Targeting the Wnt/Beta-Catenin Pathway in Multiple Myeloma with a Novel Orally Bioavailable Beta-Catenin Inhibitor

Abstract 1842

The introduction of novel chemotherapeutics and stem cell transplantation has resulted in an improved outlook for patients with multiple myeloma (MM) but the disease remains incurable emphasising the need for alternative therapeutic approaches. Beta-catenin, the central molecule of the Wnt canonical pathway is dysregulated in multiple solid tumours and haematological malignancies, including MM, providing a rationale to evaluate the potential of beta-catenin inhibitors as a therapeutic paradigm for MM.
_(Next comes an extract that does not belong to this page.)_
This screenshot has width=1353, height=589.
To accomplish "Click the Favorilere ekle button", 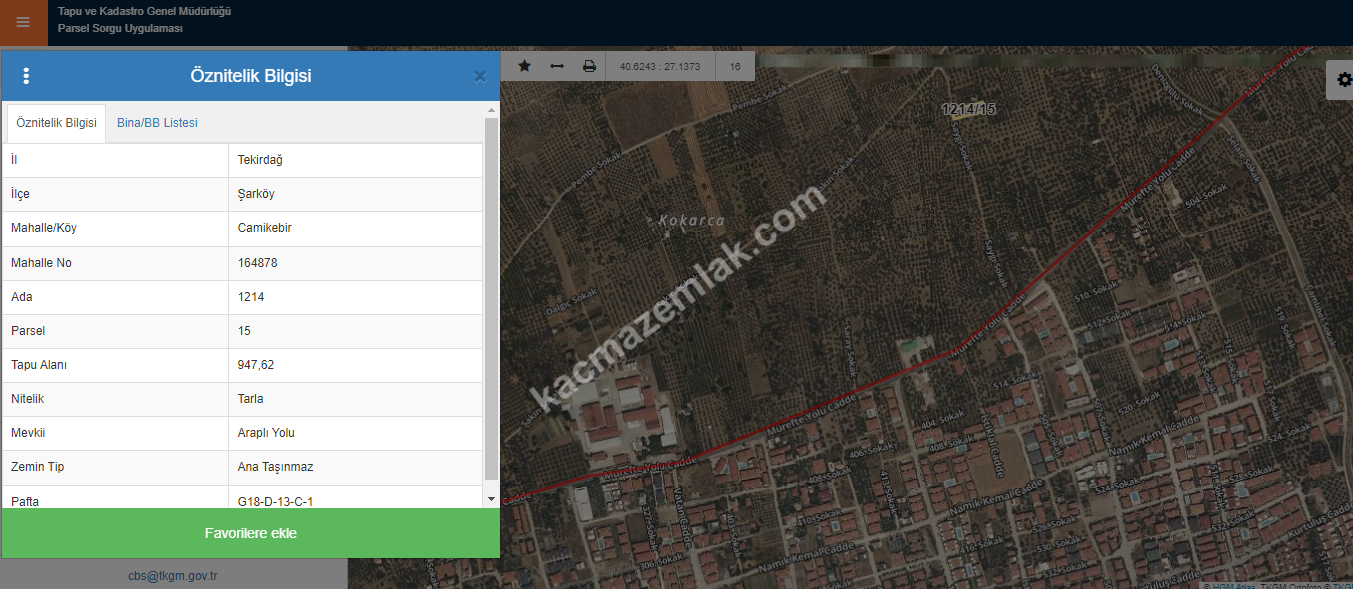I will [x=250, y=533].
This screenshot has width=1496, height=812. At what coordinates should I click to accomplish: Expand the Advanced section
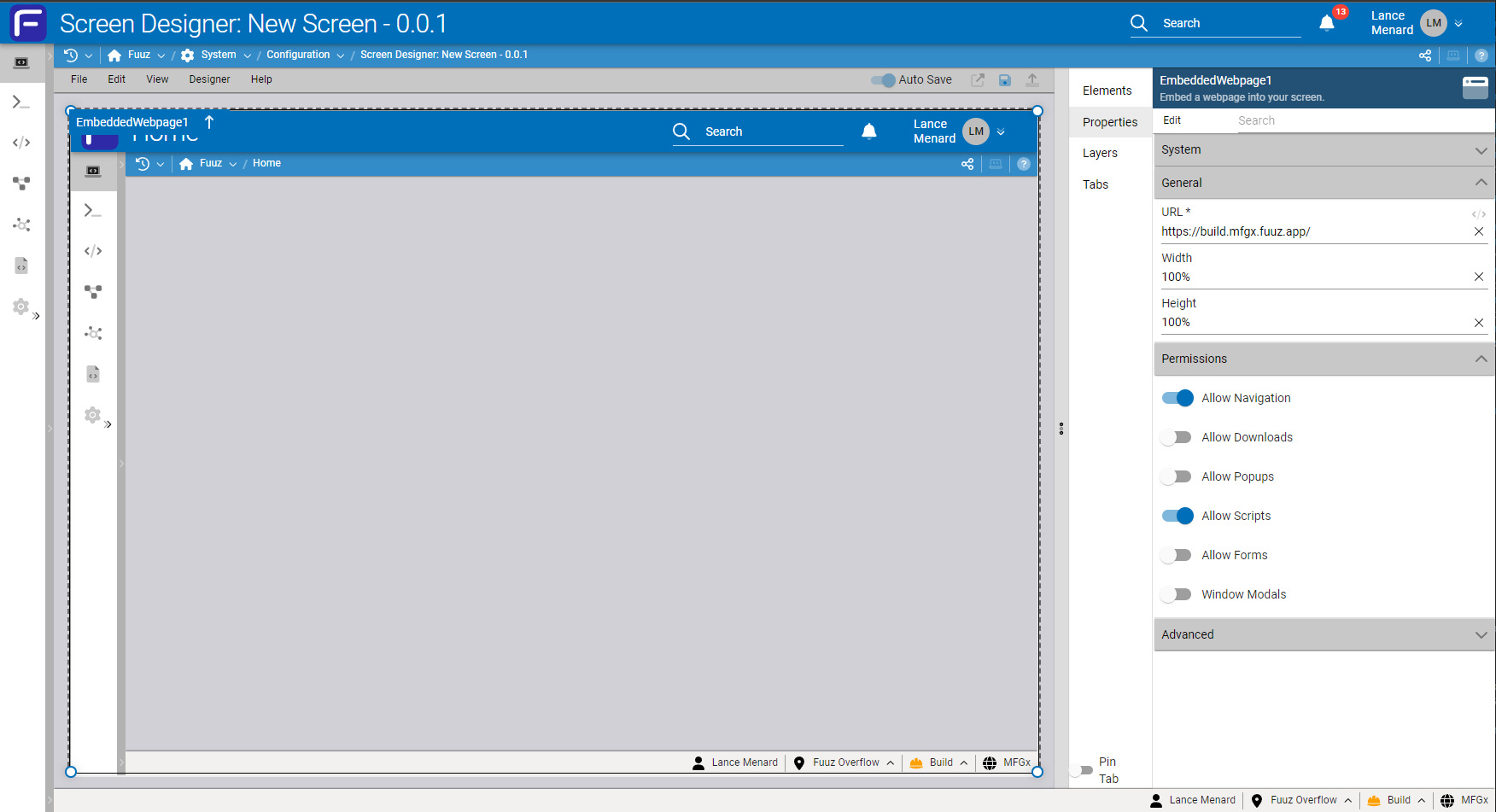click(x=1324, y=634)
We have demonstrated that the orally bioavailable beta-catenin inhibitor BC2059 (BetaCat Pharmaceuticals, Gaithersburg, USA) induced apoptosis in a range of genetically heterogenous human myeloma cell lines (HMCL) (n=10). Dose responsiveness to BC2059 was initially determined by MTS assays with concentrations ranging from 50nM to 10000nM showing a dose and time dependent BC2059-induced inhibition of HMCL viability. Further analyses demonstrated the accumulation of cells in the G₀/G₁ phase suggesting G₁ cell cycle arrest with IC₅₀ concentrations for the 10 HMCL ranging from 53nM (KMS-18) to 247nM (NCI H929). The expression of the active nuclear non-phosphorylated form of beta-catenin was confirmed by immunoblotting and intranuclear flow cytometry in all 10 HMCL but the levels did not correlate with BC2059 IC₅₀. Mimicking the bone marrow microenvironment utilising HS5, an immortalised human stromal cell line, by co-culturing with HMCL interestingly showed the capacity of BC2059 to overcome the protective effect of the stromal layer. At the IC₈₀ of BC2059 for 5 HMCL, the level of apoptosis in the absence or presence of HS5 was comparable. For example, forANBL-6 (IC_{50 =}115nM) BC2059-induced cell death at 100nM was 65% when cultured alone and 35% in the context of co-culture, whereas at 220nM cell death was 83% and 70% respectively. Beta-catenin undergoes proteasome mediated destruction and has been demonstrated to be elevated subsequent to exposure to bortezomib, we therefore evaluated whether BC2059 could mitigate this pro-survival stress response. 5 HMCL were tested and the combination of BC2059 and bortezomib was found to be synergistic in all instances with synergy quotients [SQ] ranging from 1.5 to 2.25 (where a SQ>1 confirms synergy). Furthermore, optimal killing was induced with either concomitant exposure to both drugs or by drug sequencing with bortezomib exposure 4 hours prior to BC2059 but not the reverse sequence. Finally, as a single agent BC2059 effectively killed primary MM tumour cells from relapsed and/or refractory MM patients (n=11) in an autologous bone marrow (BM) co-culture assay with a median cell death of 46±7,5% and 59±5.6% at 1μM and 5μM, respectively. In conclusion BC2059 effectively kills both HMCL and primary MM tumour cells at therapeutically feasible concentrations and can overcome the pro-survival effect of stromal cell and BM co-culture. BC2059 warrants further evaluation as a potential anti-MM therapeutic.